Stored items
┌────────

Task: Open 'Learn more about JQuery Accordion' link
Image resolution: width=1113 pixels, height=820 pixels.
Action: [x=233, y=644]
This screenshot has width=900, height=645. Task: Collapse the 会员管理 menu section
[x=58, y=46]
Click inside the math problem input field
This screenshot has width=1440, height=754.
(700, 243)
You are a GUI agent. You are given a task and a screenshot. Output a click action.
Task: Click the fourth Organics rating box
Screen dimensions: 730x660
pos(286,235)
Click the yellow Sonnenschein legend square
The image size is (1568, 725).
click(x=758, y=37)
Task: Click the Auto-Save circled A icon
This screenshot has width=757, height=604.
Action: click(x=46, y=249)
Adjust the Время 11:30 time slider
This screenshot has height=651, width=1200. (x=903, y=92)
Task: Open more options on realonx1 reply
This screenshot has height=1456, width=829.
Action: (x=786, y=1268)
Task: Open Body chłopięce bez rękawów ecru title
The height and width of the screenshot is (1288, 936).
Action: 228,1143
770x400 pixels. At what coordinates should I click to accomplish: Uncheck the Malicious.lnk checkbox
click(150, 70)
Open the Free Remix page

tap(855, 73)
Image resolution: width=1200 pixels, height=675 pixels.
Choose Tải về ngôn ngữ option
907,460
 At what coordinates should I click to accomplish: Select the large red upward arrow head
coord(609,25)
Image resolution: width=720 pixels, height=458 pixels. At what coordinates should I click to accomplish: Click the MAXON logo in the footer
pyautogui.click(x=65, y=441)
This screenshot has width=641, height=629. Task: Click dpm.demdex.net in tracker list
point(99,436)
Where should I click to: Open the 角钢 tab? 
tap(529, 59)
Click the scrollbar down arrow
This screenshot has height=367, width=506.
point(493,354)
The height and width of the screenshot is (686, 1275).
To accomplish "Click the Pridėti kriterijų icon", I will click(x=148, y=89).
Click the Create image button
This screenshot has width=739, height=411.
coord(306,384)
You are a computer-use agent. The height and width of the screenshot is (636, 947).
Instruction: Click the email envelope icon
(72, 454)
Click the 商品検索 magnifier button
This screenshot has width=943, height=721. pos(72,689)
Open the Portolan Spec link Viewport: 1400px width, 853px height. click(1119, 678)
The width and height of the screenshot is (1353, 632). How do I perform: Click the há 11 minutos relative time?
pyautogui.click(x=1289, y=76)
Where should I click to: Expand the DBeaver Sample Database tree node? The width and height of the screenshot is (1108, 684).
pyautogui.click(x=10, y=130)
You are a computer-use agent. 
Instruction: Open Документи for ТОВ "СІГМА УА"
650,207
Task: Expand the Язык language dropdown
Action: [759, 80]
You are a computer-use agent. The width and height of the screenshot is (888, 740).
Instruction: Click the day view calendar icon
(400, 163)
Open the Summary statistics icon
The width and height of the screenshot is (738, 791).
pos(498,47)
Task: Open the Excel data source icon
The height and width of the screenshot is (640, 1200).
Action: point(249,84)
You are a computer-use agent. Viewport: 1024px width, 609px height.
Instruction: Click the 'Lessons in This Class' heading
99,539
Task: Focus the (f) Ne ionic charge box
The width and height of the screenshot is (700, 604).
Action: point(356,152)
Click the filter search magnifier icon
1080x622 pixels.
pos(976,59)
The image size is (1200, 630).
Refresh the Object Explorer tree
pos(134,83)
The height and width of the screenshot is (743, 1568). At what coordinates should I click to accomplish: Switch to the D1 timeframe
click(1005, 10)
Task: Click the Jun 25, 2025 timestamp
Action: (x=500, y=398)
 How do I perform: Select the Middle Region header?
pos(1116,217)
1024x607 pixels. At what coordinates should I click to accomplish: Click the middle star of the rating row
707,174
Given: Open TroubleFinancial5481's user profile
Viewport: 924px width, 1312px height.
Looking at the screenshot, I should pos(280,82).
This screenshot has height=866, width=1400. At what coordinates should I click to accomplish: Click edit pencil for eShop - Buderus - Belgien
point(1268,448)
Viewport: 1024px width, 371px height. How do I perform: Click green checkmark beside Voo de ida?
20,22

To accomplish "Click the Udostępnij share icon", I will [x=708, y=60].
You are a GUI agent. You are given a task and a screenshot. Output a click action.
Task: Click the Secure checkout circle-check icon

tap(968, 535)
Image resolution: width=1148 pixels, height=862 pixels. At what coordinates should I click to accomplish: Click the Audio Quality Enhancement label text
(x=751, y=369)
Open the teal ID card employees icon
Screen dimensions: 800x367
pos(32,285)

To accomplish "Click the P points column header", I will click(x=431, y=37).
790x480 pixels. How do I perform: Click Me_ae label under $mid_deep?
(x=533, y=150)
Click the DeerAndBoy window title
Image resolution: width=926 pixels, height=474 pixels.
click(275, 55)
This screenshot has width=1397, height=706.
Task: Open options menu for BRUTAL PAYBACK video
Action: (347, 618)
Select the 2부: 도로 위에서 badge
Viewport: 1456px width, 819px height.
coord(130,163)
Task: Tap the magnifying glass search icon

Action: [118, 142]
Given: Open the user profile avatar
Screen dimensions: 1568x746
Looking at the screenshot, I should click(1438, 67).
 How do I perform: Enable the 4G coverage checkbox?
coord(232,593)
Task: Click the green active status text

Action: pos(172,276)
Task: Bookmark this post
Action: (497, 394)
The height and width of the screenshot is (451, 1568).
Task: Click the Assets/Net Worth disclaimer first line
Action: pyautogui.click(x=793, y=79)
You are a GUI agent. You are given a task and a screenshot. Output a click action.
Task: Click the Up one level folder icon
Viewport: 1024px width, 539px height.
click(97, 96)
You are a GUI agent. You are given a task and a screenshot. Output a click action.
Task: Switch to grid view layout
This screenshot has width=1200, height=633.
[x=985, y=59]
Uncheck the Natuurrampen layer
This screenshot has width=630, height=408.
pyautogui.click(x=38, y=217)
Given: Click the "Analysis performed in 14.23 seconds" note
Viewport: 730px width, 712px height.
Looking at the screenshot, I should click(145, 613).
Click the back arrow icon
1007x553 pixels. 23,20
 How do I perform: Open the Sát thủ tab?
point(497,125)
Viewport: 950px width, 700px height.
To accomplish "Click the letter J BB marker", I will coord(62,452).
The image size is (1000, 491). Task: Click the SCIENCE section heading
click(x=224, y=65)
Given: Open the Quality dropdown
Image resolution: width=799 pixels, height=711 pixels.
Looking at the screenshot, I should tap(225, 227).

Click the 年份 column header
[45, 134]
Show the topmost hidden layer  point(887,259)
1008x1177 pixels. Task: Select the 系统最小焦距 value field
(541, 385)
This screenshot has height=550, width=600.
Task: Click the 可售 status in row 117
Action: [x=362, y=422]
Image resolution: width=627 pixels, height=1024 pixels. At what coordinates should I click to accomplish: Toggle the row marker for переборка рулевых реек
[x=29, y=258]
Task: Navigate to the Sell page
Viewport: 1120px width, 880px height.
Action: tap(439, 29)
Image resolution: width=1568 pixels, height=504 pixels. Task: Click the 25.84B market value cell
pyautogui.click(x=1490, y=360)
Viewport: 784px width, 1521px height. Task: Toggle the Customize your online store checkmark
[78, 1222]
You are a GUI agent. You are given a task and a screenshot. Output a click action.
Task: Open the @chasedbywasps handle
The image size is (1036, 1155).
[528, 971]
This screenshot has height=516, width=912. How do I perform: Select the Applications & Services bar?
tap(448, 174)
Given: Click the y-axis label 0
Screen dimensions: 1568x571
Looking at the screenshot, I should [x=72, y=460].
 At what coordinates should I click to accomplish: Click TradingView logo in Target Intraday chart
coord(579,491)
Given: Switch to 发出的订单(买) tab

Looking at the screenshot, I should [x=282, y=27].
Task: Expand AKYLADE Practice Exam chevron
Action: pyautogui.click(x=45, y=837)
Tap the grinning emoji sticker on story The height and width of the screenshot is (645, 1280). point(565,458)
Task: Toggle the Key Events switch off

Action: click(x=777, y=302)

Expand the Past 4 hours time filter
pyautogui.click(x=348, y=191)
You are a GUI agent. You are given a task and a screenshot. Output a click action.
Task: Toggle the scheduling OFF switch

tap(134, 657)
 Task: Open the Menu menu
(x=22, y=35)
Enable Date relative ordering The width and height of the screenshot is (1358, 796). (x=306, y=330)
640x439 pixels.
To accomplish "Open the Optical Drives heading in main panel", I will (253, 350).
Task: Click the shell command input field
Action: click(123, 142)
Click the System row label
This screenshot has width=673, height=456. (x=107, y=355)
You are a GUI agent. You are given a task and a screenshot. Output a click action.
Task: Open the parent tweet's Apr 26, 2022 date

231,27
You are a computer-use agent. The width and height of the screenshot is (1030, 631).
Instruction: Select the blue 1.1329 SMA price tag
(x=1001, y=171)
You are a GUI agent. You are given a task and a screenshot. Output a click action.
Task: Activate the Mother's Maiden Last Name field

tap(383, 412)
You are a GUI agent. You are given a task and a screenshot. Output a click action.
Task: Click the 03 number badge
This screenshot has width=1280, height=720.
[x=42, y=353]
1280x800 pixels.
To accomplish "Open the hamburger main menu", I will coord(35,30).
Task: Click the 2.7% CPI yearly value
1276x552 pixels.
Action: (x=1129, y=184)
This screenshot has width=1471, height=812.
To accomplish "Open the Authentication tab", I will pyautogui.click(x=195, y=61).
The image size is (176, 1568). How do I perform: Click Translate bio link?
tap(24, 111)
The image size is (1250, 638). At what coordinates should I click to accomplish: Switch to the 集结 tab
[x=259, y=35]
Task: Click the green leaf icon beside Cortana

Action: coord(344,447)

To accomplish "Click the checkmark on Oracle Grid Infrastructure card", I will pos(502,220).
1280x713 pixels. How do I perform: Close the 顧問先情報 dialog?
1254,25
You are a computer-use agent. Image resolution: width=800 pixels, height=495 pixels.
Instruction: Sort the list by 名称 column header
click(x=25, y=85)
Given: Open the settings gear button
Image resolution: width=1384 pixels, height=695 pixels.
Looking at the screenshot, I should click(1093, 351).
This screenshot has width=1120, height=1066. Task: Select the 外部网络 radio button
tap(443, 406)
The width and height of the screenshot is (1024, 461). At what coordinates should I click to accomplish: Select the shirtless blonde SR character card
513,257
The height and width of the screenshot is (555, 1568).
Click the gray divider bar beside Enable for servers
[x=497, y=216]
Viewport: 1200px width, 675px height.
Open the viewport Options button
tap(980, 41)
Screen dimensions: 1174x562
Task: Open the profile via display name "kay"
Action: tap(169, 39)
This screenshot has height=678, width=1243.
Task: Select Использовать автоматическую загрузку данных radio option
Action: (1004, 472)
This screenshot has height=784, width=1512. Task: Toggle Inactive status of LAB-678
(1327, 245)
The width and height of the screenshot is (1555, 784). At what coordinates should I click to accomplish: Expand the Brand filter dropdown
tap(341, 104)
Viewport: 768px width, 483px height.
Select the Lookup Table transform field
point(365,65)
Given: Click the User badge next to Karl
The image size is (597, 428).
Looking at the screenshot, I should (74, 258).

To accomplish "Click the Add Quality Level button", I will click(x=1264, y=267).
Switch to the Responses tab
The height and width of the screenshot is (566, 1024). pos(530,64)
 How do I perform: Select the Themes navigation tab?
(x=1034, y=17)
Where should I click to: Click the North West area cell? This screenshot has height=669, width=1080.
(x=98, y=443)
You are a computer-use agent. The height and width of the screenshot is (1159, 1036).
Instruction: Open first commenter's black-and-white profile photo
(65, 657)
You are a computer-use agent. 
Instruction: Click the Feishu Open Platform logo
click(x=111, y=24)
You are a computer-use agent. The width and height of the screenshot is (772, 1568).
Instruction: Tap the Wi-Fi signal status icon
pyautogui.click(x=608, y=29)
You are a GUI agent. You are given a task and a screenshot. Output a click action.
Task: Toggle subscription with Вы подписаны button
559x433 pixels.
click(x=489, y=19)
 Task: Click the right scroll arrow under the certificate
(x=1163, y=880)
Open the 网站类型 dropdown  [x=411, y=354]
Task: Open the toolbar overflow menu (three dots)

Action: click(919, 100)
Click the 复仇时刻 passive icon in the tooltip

└────────

_Task statement_.
Repeat exactly, please, each line from the beginning of the data through the line with "Click inside the math problem input field" in it, and only those lines.

_Exercise output_.
Task: Open 'Learn more about JQuery Accordion' link
Image resolution: width=1113 pixels, height=820 pixels.
Action: [x=233, y=644]
This screenshot has width=900, height=645. Task: Collapse the 会员管理 menu section
[x=58, y=46]
Click inside the math problem input field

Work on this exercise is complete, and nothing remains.